- Green Meadow Township, Minnesota Location within the state of Minnesota Green Meadow Township, Minnesota Green Meadow Township, Minnesota (the United States)
- Coordinates: 47°22′34″N 96°22′34″W﻿ / ﻿47.37611°N 96.37611°W
- Country: United States
- State: Minnesota
- County: Norman

Area
- • Total: 36.6 sq mi (94.8 km^{2})
- • Land: 36.6 sq mi (94.8 km^{2})
- • Water: 0 sq mi (0.0 km^{2})
- Elevation: 955 ft (291 m)

Population (2000)
- • Total: 114
- • Density: 3.1/sq mi (1.2/km^{2})
- Time zone: UTC-6 (Central (CST))
- • Summer (DST): UTC-5 (CDT)
- FIPS code: 27-25766
- GNIS feature ID: 0664344

= Green Meadow Township, Norman County, Minnesota =

Green Meadow Township is a township in Norman County, Minnesota, United States. The population was 114 at the 2000 census.

Green Meadow Township was organized in 1880, and named for the prairie landscapes within its borders.

==Geography==
According to the United States Census Bureau, the township has a total area of 36.6 sqmi, all land.

==Demographics==
As of the census of 2000, there were 114 people, 42 households, and 33 families residing in the township. The population density was 3.1 PD/sqmi. There were 49 housing units at an average density of 1.3 /sqmi. The racial makeup of the township was 99.12% White, and 0.88% from two or more races.

There were 42 households, out of which 35.7% had children under the age of 18 living with them, 73.8% were married couples living together, and 21.4% were non-families. 21.4% of all households were made up of individuals, and 9.5% had someone living alone who was 65 years of age or older. The average household size was 2.71 and the average family size was 3.12.

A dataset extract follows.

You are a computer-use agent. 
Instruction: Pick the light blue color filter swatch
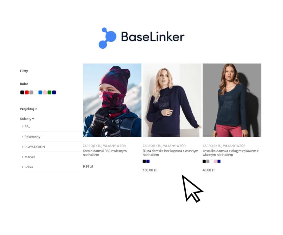40,92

In the township the population was spread out, with 26.3% under the age of 18, 7.0% from 18 to 24, 25.4% from 25 to 44, 23.7% from 45 to 64, and 17.5% who were 65 years of age or older. The median age was 40 years. For every 100 females, there were 111.1 males. For every 100 females age 18 and over, there were 110.0 males.

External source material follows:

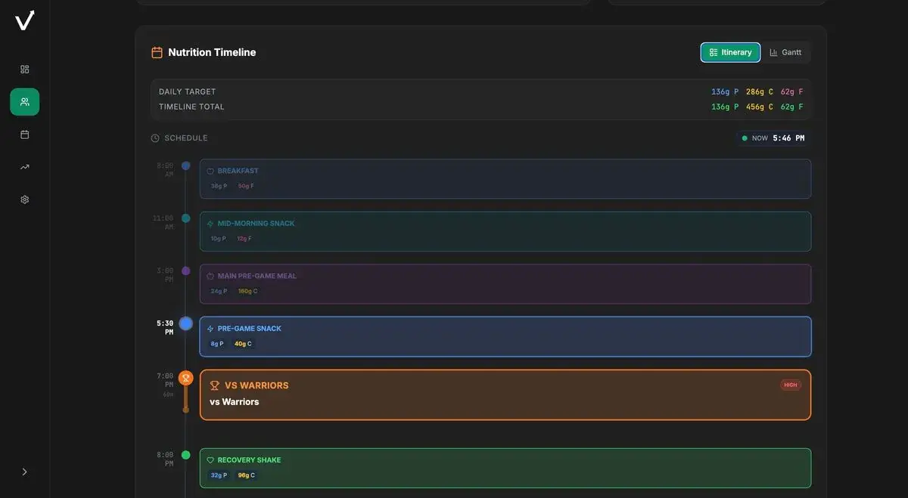
Task: Click the HIGH priority badge on VS Warriors
Action: tap(790, 385)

The median income for a household in the township was $33,750, and the median income for a family was $43,125. Males had a median income of $26,250 versus $20,833 for females. The per capita income for the township was $13,135. There were no families and 5.3% of the population living below the poverty line, including no under eighteens and 10.5% of those over 64.